◆ WHAT NEEDS TO BE DONE
Within the lines below, find those that hold the string "size" and copy each one.

"""

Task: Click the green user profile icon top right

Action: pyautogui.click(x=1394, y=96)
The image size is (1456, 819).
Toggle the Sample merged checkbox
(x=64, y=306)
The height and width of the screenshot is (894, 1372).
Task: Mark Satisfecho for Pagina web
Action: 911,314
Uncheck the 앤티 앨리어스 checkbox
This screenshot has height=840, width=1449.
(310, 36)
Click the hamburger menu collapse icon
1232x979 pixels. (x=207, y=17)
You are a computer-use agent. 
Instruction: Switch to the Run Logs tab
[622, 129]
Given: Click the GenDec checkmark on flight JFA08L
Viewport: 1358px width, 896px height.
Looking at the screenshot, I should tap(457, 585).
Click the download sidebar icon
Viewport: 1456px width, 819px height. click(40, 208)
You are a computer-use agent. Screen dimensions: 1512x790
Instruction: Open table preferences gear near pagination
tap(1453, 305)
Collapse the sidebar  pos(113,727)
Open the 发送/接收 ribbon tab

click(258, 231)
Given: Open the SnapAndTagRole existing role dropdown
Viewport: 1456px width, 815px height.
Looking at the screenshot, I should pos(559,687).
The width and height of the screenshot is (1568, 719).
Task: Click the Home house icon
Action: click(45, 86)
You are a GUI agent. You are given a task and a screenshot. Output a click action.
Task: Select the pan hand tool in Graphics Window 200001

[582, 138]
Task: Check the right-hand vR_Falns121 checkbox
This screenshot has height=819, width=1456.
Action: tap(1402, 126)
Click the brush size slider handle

"""

◆ RESULT OF THIS TASK
The image size is (1456, 819).
Click the brush size slider handle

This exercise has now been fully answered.